Realitas politiknya berbeda. Bagi banyak negara, yang terpenting bukanlah fakta dan angka, melainkan prinsip. Dan prinsipnya adalah: mereka yang menjadi teman migran harus menjaga para migran. Kami tidak ingin mengirimkan sinyal yang salah kepada para pengungsi di masa depan. Lagipula, kita punya cukup banyak masalah sendiri.
Salvini dari Italia senang mengeksploitasi kelemahan UE
Prinsip ini tidak hanya diikuti oleh tersangka biasa seperti Polandia, Republik Ceko, dan Hongaria. Negara-negara kaya seperti Austria dan Denmark juga mengikuti langkah yang sama. Jika pemerintah yang lebih ramah terhadap migran kewalahan (Yunani) atau hampir tidak mampu bertindak karena kurangnya mayoritas di parlemen (Spanyol), maka mayoritas masyarakat akan dengan cepat menentang mekanisme penyebaran apa pun, betapapun lembutnya ucapan mereka, yang dapat dapat dicabut sewaktu-waktu apabila jumlah pengungsi justru bertambah. Kemudian Eropa akan mengecewakan negara-negara tetangganya lagi.
Dalam kasus Italia, mereka mungkin masih akan membalas. Pemerintahan pro-Eropa yang baru saja berkuasa mungkin sangat membutuhkan laporan keberhasilan dari Brussel. Lagipula, pemimpin oposisi sayap kanan dan baru, Matteo Salvini, memiliki sikap Eurosceptic yang tangguh dan senang mengeksploitasi setiap kelemahan.

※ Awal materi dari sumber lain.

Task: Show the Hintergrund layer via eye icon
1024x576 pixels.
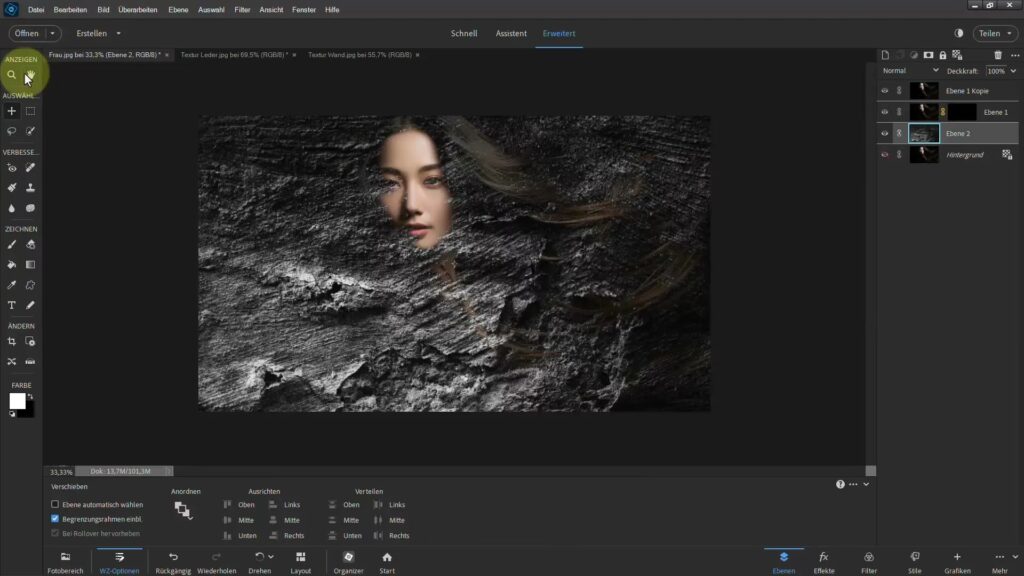Action: click(x=885, y=154)
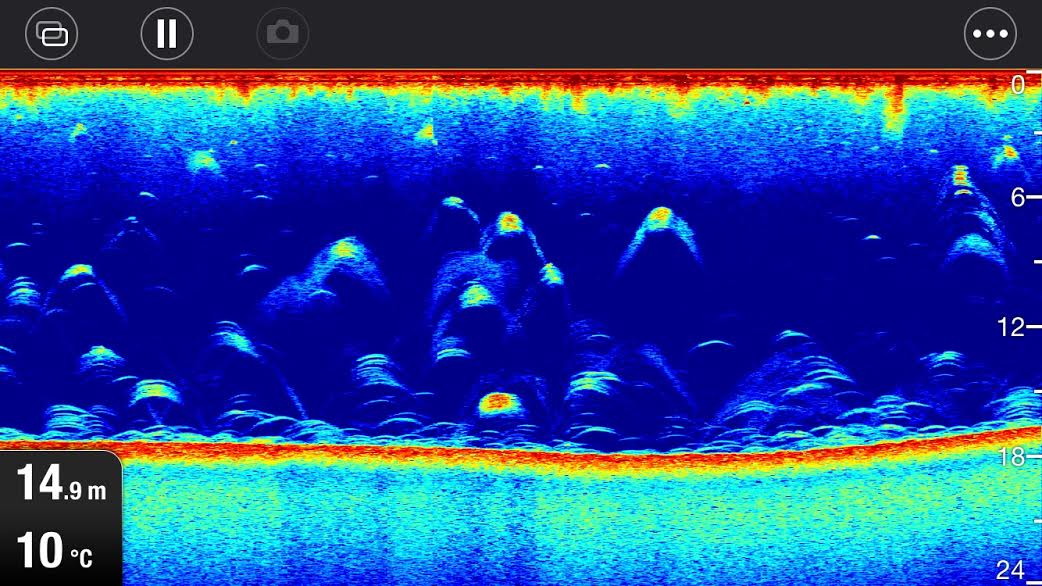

Baru pada Selasa malam dia mengungkapkannya di acara bincang-bincang politik “DiMartedí”. Jumlah pengungsi meningkat tiga kali lipat sejak ia meninggalkan jabatannya sebagai Menteri Dalam Negeri.
Sebagai pengingat: Menteri Dalam Negeri saat itu, Salvini,lah yang, dengan kebijakan “dekat pelabuhan” yang tidak manusiawi, membiarkan kapal-kapal pengungsi terapung di laut lepas selama berhari-hari dan berminggu-minggu dan menciptakan krisis buatan demi krisis yang dibuat-buat. Seringkali Eropa pada saat itu tampak tidak memiliki rencana dan tidak berdaya. Sering kali, koalisi ad hoc yang terdiri dari segelintir orang berhasil mencegah terjadinya hal-hal yang lebih buruk. Jika Eropa kembali membiarkan Italia sendirian, dan jika Salvini akhirnya kembali ke pemerintahan, skenario seperti ini bisa menjadi permanen di masa depan. Kemudian Eropa akan terlihat sengsara lagi karena hanya ada sedikit pengungsi setiap hari.
Baca juga: Lobi Brexit menyerang Merkel: “Jangan dipermainkan oleh kubis”
Seehofer menyebarkan optimisme pada hari Selasa. Kebijakan suaka umum hanya akan berjalan “langkah demi langkah,” katanya. Dia “sangat bahagia”. Hal ini mungkin terdengar seperti sebuah kemunduran kecil ketika Eropa gagal dalam hal tersebut.